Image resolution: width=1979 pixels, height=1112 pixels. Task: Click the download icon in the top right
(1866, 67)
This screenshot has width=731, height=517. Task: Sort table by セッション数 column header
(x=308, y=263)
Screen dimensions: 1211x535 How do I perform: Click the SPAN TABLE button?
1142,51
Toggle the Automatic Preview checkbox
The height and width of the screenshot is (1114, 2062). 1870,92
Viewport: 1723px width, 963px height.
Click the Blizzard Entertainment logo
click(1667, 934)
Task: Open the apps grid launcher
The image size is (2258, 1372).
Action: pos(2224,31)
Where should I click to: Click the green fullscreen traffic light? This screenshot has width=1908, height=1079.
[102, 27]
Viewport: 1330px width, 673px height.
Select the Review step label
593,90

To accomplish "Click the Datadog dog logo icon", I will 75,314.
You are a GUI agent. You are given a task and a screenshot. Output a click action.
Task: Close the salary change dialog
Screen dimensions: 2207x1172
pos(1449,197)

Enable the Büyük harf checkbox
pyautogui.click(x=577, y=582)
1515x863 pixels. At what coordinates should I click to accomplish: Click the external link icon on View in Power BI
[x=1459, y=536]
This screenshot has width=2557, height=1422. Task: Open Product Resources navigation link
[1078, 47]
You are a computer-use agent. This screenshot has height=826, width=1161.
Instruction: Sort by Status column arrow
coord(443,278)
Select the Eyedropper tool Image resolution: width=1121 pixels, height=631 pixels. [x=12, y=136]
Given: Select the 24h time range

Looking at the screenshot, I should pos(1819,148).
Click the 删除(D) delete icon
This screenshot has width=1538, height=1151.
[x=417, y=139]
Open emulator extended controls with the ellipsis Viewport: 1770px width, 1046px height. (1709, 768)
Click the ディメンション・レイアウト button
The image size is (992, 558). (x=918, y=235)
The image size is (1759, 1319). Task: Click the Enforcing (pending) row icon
■ ■ ■
Count how many lines in the entries above hold the word "Viewport". Give that number by itself.

FINISHED EXERCISE »
3